Error handling and resilience

  • get_db_client() in auth.py creates a new DatabaseClient on every call. This bypasses the connection pool and can exhaust database connections under load. Refactor to share a single pooled client.
  • _jobs dict is in-memory only. Job state is lost on API restart. Persist job status in PostgreSQL or Redis so async batch results survive restarts.
  • No rate limiting on auth endpoints. /auth/login and /auth/register are unprotected against brute-force or abuse. Add rate limiting middleware.

Test coverage for auth and admin

  • The existing API tests (tests/test_api.py) bypass authentication entirely.
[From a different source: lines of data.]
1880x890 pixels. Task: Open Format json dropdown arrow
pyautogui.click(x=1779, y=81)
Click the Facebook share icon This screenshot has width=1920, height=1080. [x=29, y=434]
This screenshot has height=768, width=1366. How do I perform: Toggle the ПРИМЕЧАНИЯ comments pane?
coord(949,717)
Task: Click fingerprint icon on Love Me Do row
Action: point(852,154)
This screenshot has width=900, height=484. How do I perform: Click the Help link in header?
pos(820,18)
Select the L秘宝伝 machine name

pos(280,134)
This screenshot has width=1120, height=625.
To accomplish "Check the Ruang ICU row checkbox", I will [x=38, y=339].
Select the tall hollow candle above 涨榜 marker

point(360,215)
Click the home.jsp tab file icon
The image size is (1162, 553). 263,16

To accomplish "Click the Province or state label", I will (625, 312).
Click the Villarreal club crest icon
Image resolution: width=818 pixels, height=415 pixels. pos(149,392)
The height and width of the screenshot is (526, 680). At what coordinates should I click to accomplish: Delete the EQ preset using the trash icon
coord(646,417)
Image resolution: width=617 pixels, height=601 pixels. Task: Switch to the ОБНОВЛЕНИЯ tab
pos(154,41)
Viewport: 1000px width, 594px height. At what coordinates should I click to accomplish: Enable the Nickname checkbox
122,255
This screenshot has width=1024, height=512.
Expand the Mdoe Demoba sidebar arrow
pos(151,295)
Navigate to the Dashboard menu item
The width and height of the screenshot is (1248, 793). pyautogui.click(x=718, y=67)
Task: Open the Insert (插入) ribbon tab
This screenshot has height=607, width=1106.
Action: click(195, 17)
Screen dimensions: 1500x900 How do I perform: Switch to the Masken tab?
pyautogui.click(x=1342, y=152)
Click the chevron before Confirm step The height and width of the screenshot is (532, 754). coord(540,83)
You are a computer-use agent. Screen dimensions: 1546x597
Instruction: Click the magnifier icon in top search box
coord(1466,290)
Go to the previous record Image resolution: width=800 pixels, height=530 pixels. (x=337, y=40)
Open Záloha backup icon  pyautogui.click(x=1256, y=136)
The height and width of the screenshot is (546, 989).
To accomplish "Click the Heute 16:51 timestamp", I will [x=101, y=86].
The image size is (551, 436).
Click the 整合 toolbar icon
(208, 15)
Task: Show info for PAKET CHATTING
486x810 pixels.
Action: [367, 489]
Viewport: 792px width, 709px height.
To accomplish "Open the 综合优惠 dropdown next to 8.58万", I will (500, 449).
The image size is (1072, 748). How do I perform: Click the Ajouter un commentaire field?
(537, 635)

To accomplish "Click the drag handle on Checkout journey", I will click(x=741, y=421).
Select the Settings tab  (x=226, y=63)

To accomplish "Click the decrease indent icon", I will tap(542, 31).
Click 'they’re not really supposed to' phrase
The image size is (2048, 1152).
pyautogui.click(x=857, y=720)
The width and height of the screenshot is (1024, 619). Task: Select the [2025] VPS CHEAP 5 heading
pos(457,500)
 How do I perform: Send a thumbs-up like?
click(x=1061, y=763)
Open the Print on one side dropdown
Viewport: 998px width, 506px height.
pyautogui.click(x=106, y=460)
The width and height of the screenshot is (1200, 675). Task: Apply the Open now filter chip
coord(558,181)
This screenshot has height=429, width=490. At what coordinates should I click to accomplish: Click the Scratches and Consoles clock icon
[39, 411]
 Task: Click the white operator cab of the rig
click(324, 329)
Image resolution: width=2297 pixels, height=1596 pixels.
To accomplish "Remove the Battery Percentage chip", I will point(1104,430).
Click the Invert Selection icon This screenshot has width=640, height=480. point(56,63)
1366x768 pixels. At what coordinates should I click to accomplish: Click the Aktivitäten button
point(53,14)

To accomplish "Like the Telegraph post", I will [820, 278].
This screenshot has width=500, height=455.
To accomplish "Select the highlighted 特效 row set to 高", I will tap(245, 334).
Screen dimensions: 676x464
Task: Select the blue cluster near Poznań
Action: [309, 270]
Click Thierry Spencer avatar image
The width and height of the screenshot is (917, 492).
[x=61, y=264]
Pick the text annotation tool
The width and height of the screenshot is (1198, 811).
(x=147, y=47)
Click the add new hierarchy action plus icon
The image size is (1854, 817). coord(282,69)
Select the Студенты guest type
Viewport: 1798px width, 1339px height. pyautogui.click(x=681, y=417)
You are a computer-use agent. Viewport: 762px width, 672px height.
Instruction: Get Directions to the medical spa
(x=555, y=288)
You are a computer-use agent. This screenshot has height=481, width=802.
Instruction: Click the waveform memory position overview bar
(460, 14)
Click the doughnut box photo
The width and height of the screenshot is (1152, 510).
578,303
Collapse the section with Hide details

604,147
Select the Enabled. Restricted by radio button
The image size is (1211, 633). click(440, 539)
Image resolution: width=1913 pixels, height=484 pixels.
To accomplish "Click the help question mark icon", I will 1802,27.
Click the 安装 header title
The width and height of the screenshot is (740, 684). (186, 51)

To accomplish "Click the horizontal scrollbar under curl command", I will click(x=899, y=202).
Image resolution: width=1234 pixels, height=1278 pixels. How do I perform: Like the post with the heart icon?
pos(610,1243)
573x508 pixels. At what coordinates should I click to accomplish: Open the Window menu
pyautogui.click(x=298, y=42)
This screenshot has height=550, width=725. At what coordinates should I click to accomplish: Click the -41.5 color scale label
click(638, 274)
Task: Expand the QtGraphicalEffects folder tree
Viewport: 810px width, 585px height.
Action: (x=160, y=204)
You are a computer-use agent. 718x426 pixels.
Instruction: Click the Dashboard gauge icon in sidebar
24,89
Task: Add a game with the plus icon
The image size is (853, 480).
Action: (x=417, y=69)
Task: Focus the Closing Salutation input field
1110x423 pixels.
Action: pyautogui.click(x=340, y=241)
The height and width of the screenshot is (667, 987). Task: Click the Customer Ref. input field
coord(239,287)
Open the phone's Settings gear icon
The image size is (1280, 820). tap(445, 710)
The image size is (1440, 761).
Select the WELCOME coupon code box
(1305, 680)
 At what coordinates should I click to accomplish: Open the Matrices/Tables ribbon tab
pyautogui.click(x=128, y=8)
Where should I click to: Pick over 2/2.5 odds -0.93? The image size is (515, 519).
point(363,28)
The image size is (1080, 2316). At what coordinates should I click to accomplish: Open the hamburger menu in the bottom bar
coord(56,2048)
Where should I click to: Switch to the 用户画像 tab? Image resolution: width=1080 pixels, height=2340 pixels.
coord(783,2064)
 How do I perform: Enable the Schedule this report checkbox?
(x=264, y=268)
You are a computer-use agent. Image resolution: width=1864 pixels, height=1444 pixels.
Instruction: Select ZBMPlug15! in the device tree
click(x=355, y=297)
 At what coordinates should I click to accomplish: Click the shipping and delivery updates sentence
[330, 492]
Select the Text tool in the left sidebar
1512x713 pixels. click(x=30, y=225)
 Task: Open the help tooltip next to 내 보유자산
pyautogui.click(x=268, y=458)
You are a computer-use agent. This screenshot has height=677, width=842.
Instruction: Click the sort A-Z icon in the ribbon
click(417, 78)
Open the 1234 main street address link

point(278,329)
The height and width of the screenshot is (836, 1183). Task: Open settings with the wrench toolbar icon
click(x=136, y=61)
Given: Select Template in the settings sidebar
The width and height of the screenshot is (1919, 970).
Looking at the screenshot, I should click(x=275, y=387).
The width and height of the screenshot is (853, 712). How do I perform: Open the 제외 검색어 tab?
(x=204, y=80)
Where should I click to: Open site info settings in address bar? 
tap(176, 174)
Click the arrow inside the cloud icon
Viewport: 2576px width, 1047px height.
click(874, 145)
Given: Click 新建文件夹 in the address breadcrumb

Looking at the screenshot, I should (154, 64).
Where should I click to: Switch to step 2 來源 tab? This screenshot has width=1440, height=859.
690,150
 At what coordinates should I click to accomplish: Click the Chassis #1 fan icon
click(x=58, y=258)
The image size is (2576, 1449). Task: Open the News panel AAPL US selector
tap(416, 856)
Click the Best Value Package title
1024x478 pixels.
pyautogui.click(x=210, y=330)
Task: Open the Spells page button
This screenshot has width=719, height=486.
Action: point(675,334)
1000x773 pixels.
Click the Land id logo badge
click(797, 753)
Add tests that exercise the JWT flow: registration, login, protected-route access, token refresh, and admin-only endpoints.

P2 -- Medium Priority

Improvements to usability, performance, and developer experience.

Backend

  • Add structured logging. Replace print() calls throughout analyzer.py, serp_api.py, and llm.py with Python logging so log levels and formatting are consistent.
  • Make LLM model configurable. llm.py hardcodes anthropic/claude-3.5-sonnet. Accept a MODEL environment variable to allow switching models without code changes.
  • SERP cache TTL is hardcoded to 24 hours. Expose SERP_CACHE_TTL_HOURS as an environment variable in config.py.
  • Patent PDF storage. PDFs are saved to a local patents/ directory. For containerized deployments, consider object storage (S3/MinIO) or at minimum document the volume mount requirement more prominently.
  • analyze_single_patent assumes local file path. The method constructs patents/{patent_id}.pdf and reads from disk, but does not download the PDF first. Either integrate the download step or document the prerequisite.
  • Patent.patent_id typed as int in types.py but used as str everywhere. Fix the type annotation to str.

Frontend

  • No loading/error states on several pages. The Batch and Analytics pages would benefit from skeleton loaders and user-friendly error messages.
  • No dark mode. Tailwind is configured but no dark variant is applied.
  • Missing package-lock.json or pnpm-lock.yaml. The frontend has no lockfile committed, leading to non-reproducible builds.

CI/CD

  • No test stage in the Gitea Actions workflow. build.yaml builds and pushes images but never runs pytest. Add a test job that gates the build.
  • No linting or type checking. Add ruff (Python) and tsc --noEmit (TypeScript) to CI.

P3 -- Nice to Have

Lower-urgency enhancements and future features.

  • Export analysis reports. Allow users to download analysis results as PDF or CSV from the dashboard.
  • Comparison view. Side-by-side comparison of two companies' patent portfolios.
  • Scheduled/recurring analysis. Periodically re-analyze tracked companies and alert on significant changes.
  • Webhook/notification support. Send alerts (Slack, Discord, email) when batch jobs complete or when a company's innovation score changes significantly.
  • Multi-model support. Let users choose between LLM providers per analysis (e.g., GPT-4o, Gemini, Claude) and compare outputs.
  • Patent trend charts. Visualize patent filing frequency and technology category distribution over time in the Analytics page.
  • API pagination. The /analyze/batch and /jobs endpoints could benefit from cursor-based pagination for large result sets.
  • OpenAPI client generation. Auto-generate the TypeScript API client from the FastAPI OpenAPI spec to keep frontend types in sync.

Infrastructure and Deployment

Kubernetes manifests, Helm charts, and cluster-level concerns (MetalLB, storage, FluxCD sync) are tracked in the Talos repository. File infrastructure-related issues there, not here.